DAG writing best practices in Apache Airflow
Because Airflow is 100% code, knowing the basics of Python is all it takes to get started writing DAGs. However, writing DAGs that are efficient, secure, and scalable requires some Airflow-specific finesse. In this guide, you'll learn how you can develop DAGs that make the most of what Airflow has to offer.
In general, best practices fall into one of two categories:
- DAG design
- Using Airflow as an orchestrator
For an in-depth walk through and examples of some of the concepts covered in this guide, it's recommended that you review the DAG Writing Best Practices in Apache Airflow webinar and the Github repo for DAG examples.
Assumed knowledge
To get the most out of this guide, you should have an understanding of:
- Basic Airflow concepts. See Introduction to Apache Airflow.
- Airflow operators. See Operators 101.
Review idempotency
Idempotency is the foundation for many computing practices, including the Airflow best practices in this guide. A program is considered idempotent if, for a set input, running the program once has the same effect as running the program multiple times.
In the context of Airflow, a DAG is considered idempotent if rerunning the same DAG Run with the same inputs multiple times has the same effect as running it only once. This can be achieved by designing each individual task in your DAG to be idempotent. Designing idempotent DAGs and tasks decreases recovery time from failures and prevents data loss.
Idempotency paves the way for one of Airflow's most useful features: Retries.
Set retries
In a distributed environment where task containers are executed on shared hosts, it's possible for tasks to be killed off unexpectedly. When this happens, you might see a zombie process in the Airflow logs.
You can resolve issues like zombies by using task retries. Retries can be set at different levels with the following precedence:
- Tasks: Pass the
retries
parameter to the task's Operator. - DAGs: Include
retries
in a DAG'sdefault_args
object. - Deployments: Set the environment variable
AIRFLOW__CORE__DEFAULT_TASK_RETRIES
.
Setting retries to 2
will protect a task from most problems common to distributed environments. For more on using retries, see Rerun DAGs and Tasks.
DAG design
The following DAG design principles will help to make your DAGs idempotent, efficient, and readable.
Keep tasks atomic
When organizing your pipeline into individual tasks, each task should be responsible for one operation that can be re-run independently of the others. In an atomized task, a success in part of the task means a success of the entire task.

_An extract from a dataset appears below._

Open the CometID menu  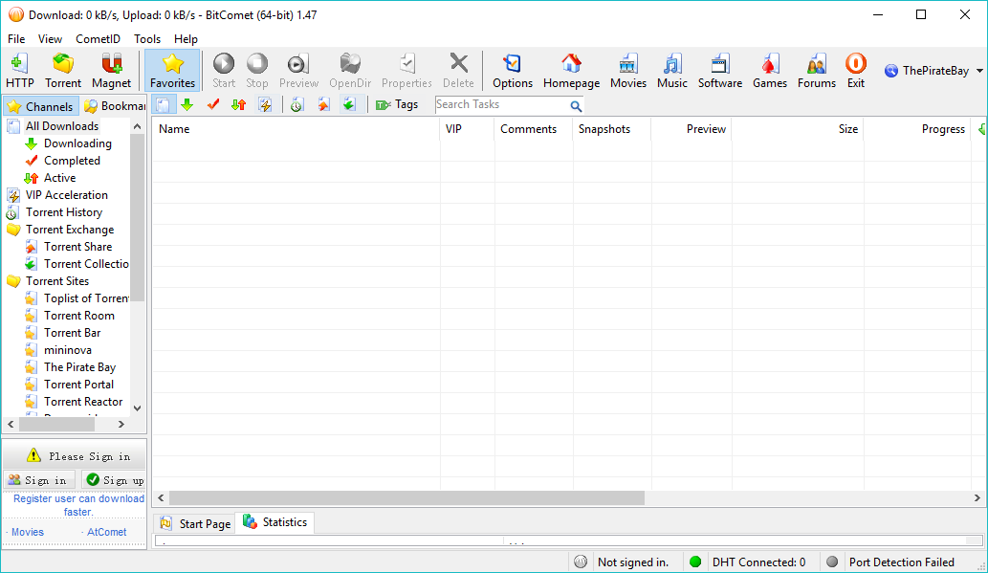click(98, 39)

For example, in an ETL pipeline you would ideally want your Extract, Transform, and Load operations covered by three separate tasks. Atomizing these tasks allows you to rerun each operation in the pipeline independently, which supports idempotence.
Use template fields, variables, and macros
By using templated fields in Airflow, you can pull values into DAGs using environment variables and jinja templating. Compared to using Python functions, using templated fields helps keep your DAGs idempotent and ensures you aren't executing functions on every Scheduler heartbeat. See Avoid top level code in your DAG file.

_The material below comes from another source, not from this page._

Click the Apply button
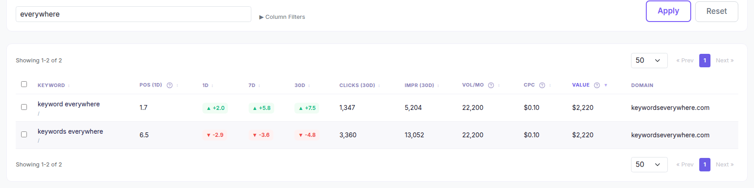 pyautogui.click(x=668, y=11)
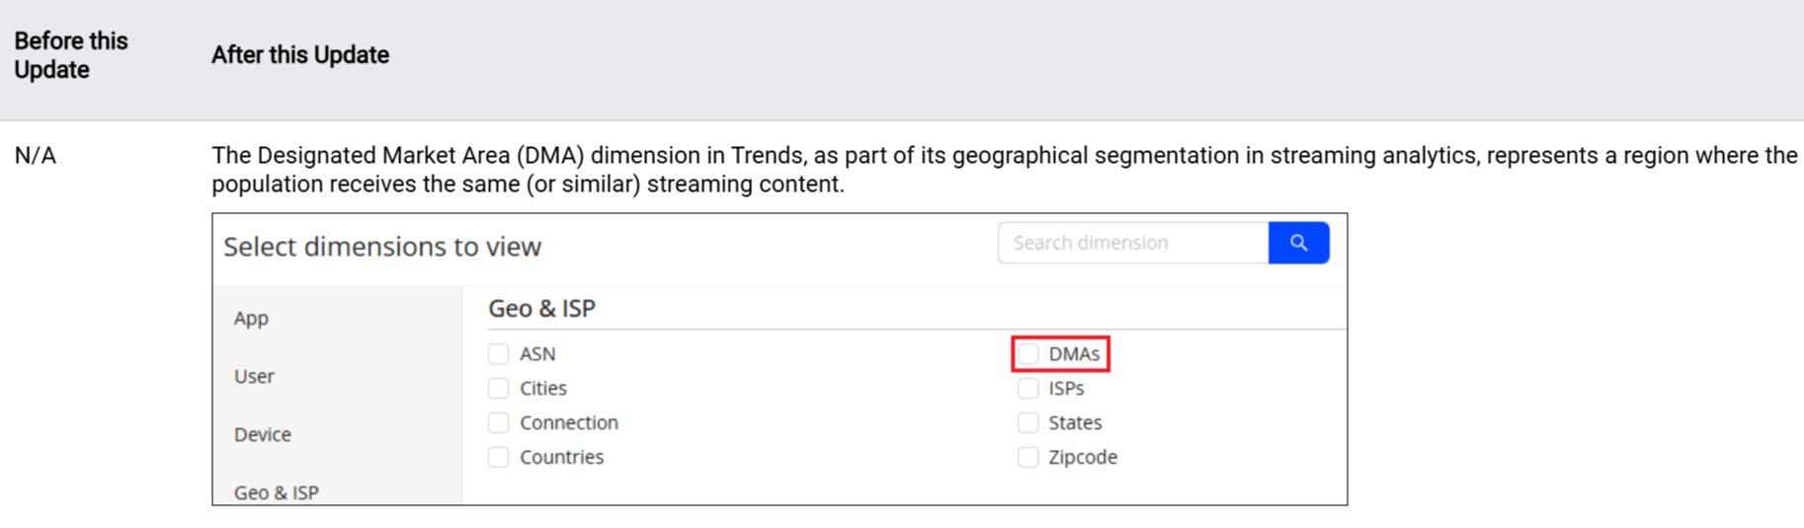Tick the Cities dimension checkbox
1804x528 pixels.
[499, 389]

Contrary to our best practices, the following example defines variables based on datetime
Python functions:
# Variables used by tasks
# Bad example - Define today's and yesterday's date using datetime module
today = datetime.today()
yesterday = datetime.today() - timedelta(1)
If this code is in a DAG file, these functions are executed on every Scheduler heartbeat, which may not be performant. Even more importantly, this doesn't produce an idempotent DAG. You can't rerun a previously failed DAG run for a past date because datetime.today()
is relative to the current date, not the DAG execution date.
A better way of implementing this is by using an Airflow variable:
# Variables used by tasks
# Good example - Define yesterday's date with an Airflow variable
yesterday = {{ yesterday_ds_nodash }}
You can use one of the Airflow built-in variables and macros, or you can create your own templated field to pass information at runtime. For more information on this topic, see templating and macros in Airflow.
Incremental record filtering
You should break out your pipelines into incremental extracts and loads wherever possible. For example, if you have a DAG that runs hourly, each DAG run should process only records from that hour, rather than the whole dataset. When the results in each DAG run represent only a small subset of your total dataset, a failure in one subset of the data won't prevent the rest of your DAG Runs from completing successfully. If your DAGs are idempotent, you can rerun a DAG for only the data that failed rather than reprocessing the entire dataset.
There are multiple ways you can achieve incremental pipelines.
Last modified date
Using a last modified date is recommended for incremental loads. Ideally, each record in your source system has a column containing the last time the record was modified. With this design, a DAG run looks for records that were updated within specific dates from this column.
For example, with a DAG that runs hourly, each DAG run is responsible for loading any records that fall between the start and end of its hour. If any of those runs fail, it doesn't affect other Runs.